- _Task data_:
■ ■ ■ ■

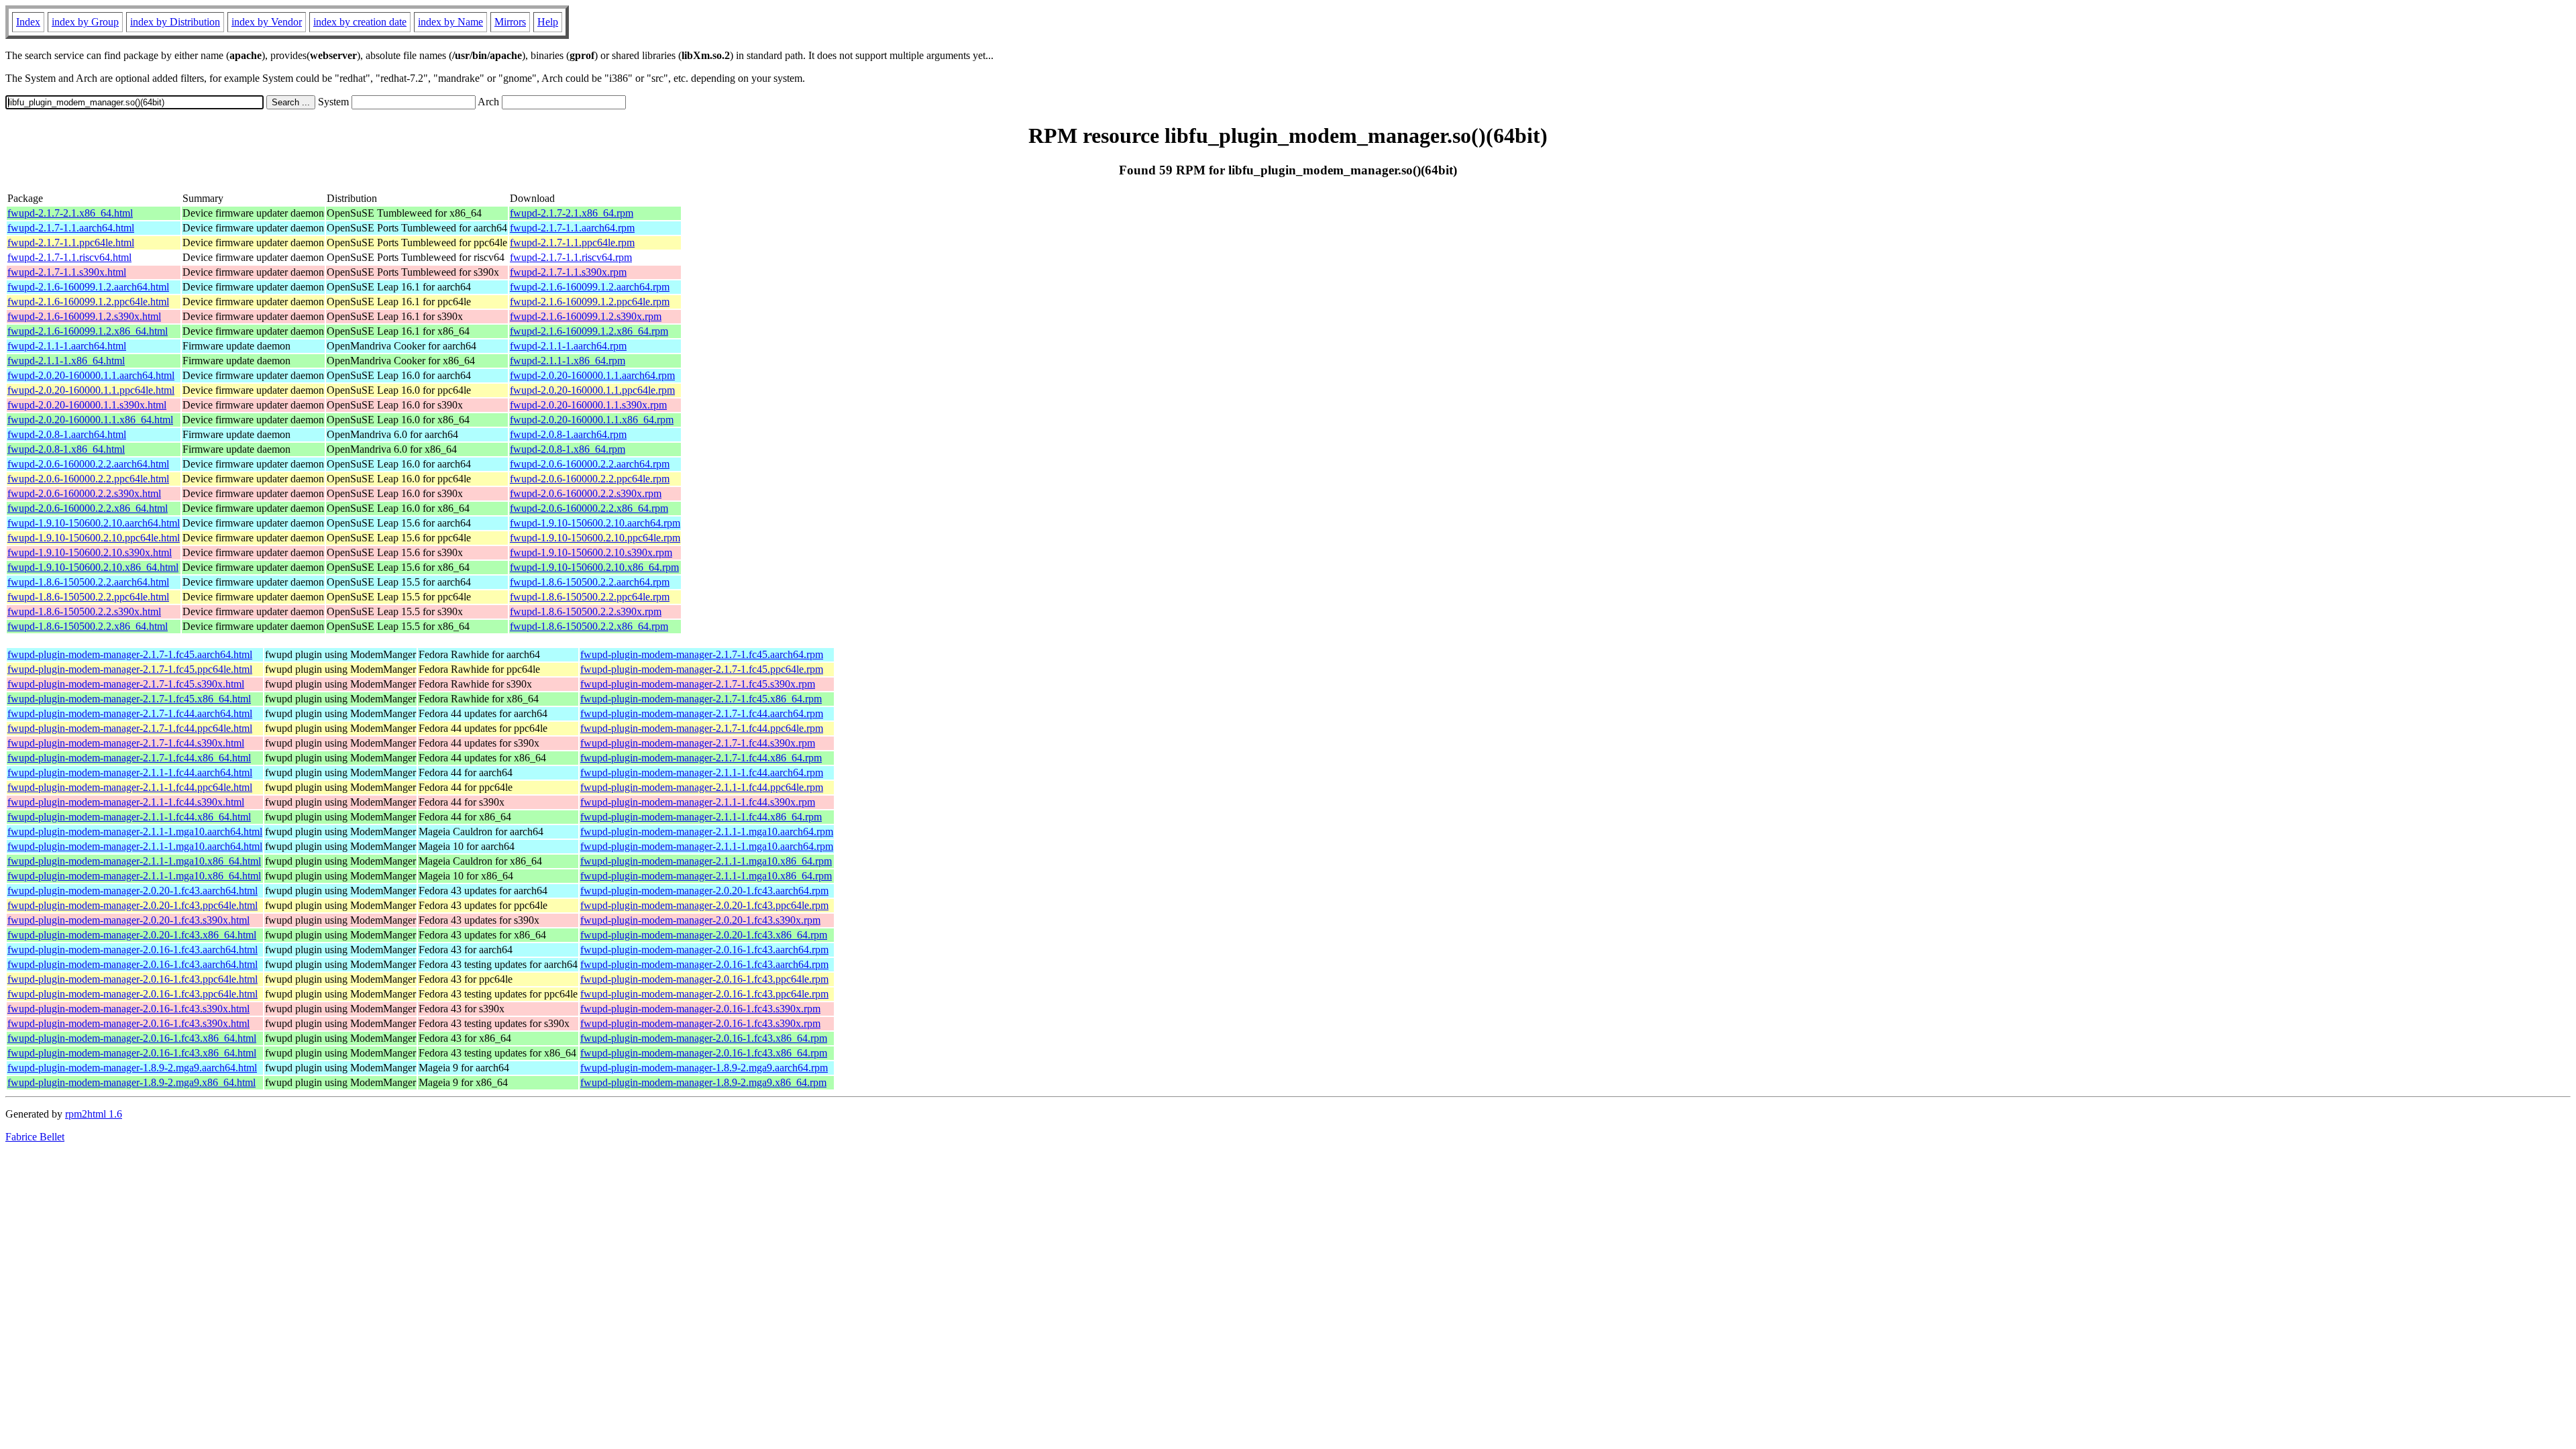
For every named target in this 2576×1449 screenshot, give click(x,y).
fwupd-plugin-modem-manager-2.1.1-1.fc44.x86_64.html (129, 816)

■ ■ ■ ■

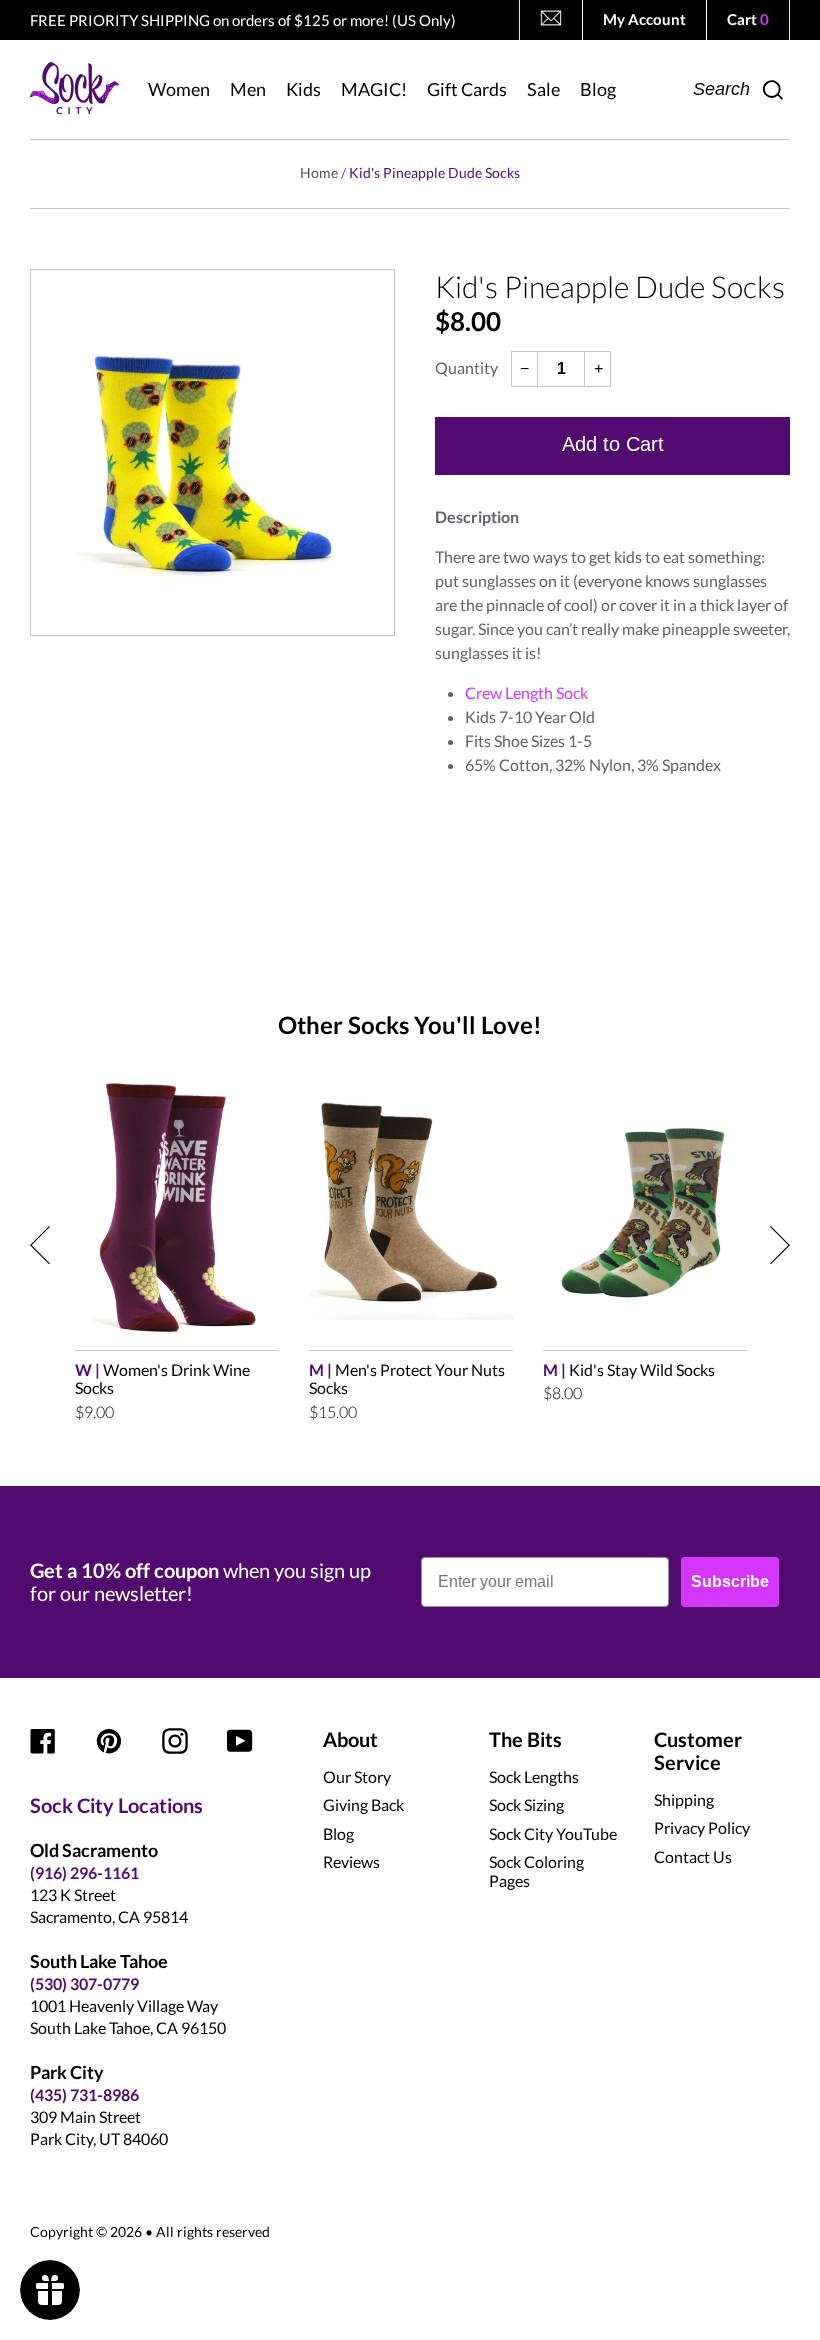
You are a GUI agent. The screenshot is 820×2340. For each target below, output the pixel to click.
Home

■ ■ ■ ■

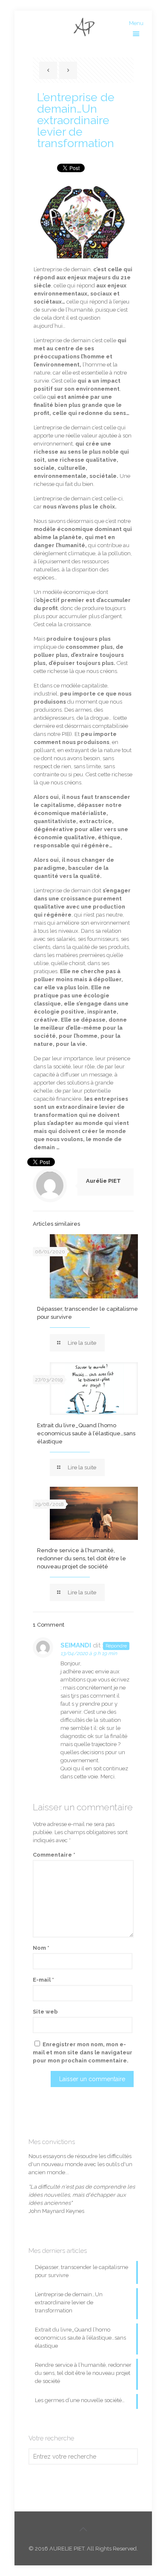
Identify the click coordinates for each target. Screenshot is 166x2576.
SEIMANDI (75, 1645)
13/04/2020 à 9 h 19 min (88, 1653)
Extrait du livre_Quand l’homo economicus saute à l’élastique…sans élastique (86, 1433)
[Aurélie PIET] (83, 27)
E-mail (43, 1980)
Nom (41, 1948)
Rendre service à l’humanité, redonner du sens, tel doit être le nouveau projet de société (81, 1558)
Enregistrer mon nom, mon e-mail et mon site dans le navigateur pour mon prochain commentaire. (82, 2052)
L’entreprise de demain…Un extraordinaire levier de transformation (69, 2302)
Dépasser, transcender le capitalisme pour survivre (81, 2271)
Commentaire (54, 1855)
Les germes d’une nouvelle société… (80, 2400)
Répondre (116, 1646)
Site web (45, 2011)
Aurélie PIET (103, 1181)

■ ■ ■ ■

- _Instructions to follow_: Word for word, restate the lines of the data above that fall between the line holding "For every named" and the line holding "fwupd-plugin-modem-manager-2.1.1-1.fc44.x86_64.html (129, 816)", inclusive, and no other lines.

- _Task answer_:
For every named target in this 2576×1449 screenshot, give click(x,y).
fwupd-plugin-modem-manager-2.1.1-1.fc44.x86_64.html (129, 816)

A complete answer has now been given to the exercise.